### [What needs to be done]
Each line from the one containing "Where should I click to: Open" through the last line of the records is to be repeated exactly, with all pictures left out.

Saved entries
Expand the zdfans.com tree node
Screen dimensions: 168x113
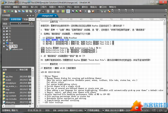pyautogui.click(x=6, y=49)
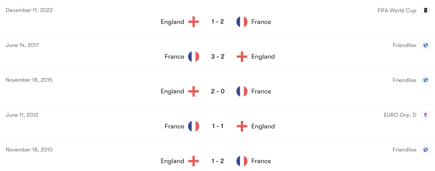The width and height of the screenshot is (435, 171).
Task: Click the EURO Grp. D competition label
Action: pyautogui.click(x=400, y=115)
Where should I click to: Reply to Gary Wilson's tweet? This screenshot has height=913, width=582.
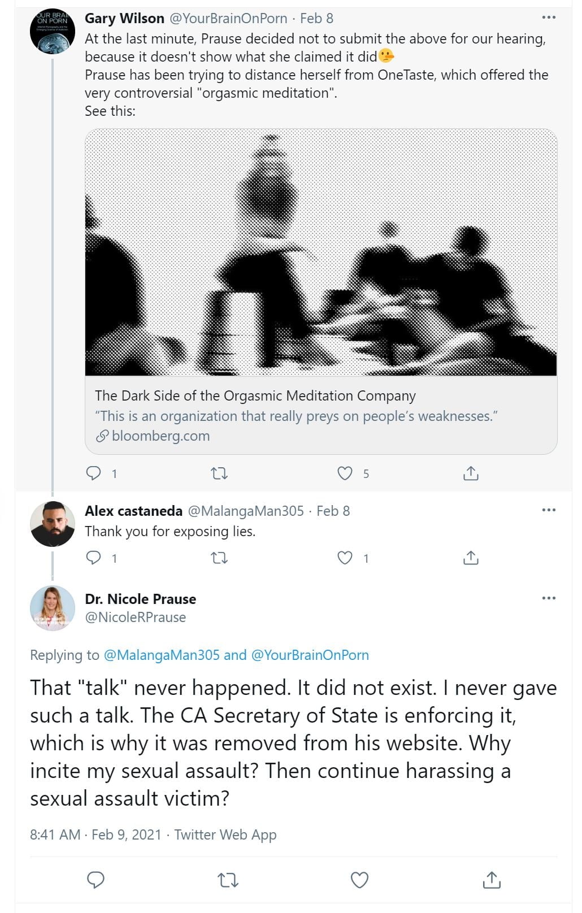coord(93,473)
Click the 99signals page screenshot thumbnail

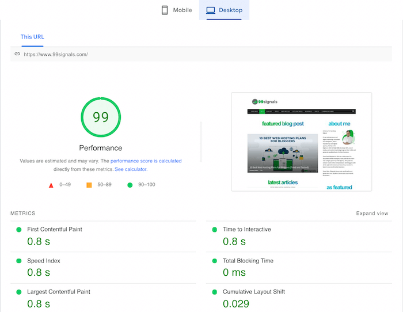tap(301, 142)
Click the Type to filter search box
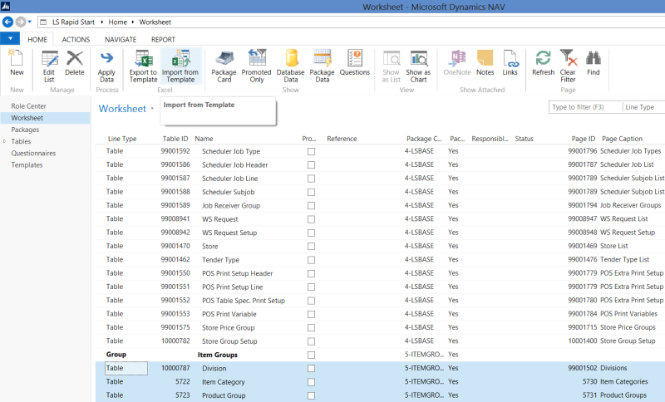The image size is (665, 402). click(584, 107)
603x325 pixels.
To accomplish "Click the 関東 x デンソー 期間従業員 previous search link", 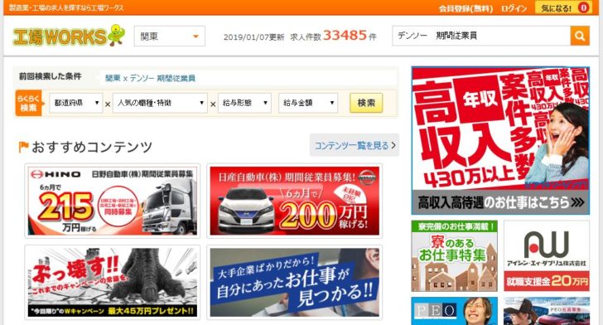I will pyautogui.click(x=150, y=78).
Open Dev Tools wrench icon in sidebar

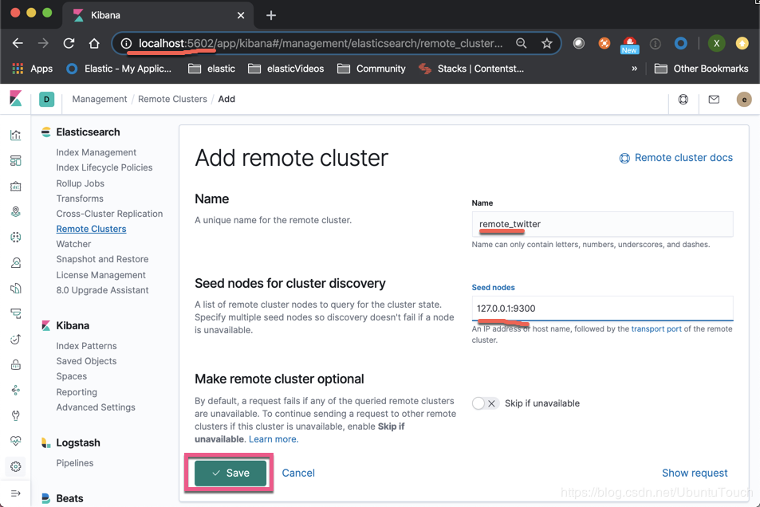pyautogui.click(x=15, y=415)
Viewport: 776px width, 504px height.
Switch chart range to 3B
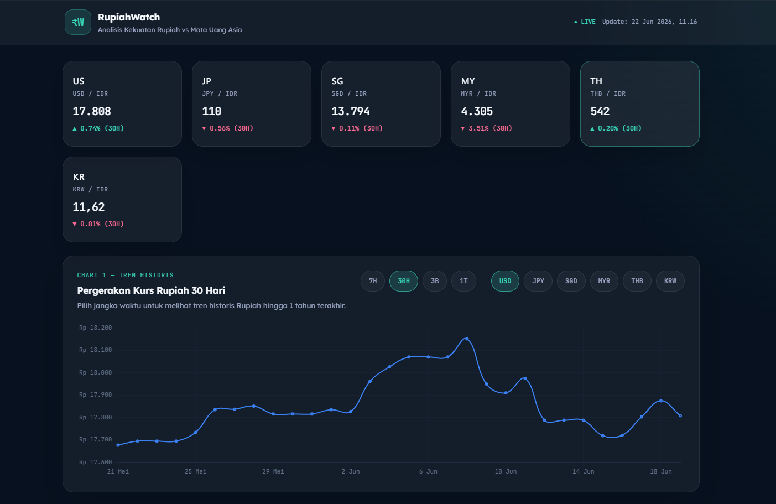435,281
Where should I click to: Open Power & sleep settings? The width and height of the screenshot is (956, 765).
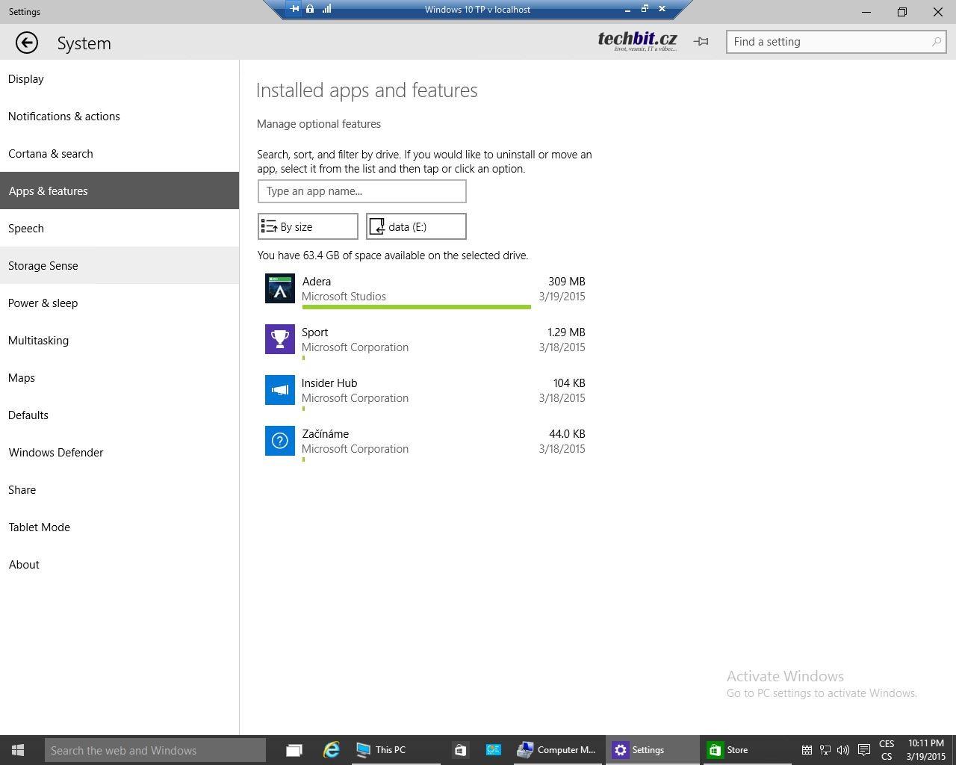(43, 303)
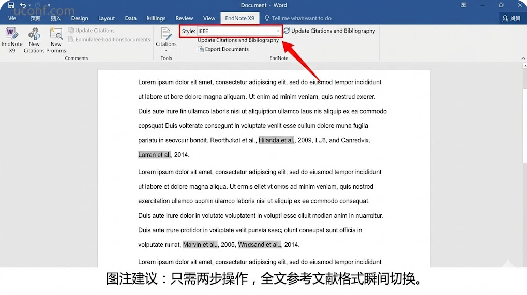Open the Review ribbon tab

(184, 18)
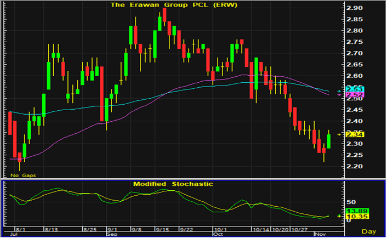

### [Exercise response]
Where should I click to: Open Power & sleep settings? The width and height of the screenshot is (956, 765).
(43, 303)
Open the Review ribbon tab

(184, 18)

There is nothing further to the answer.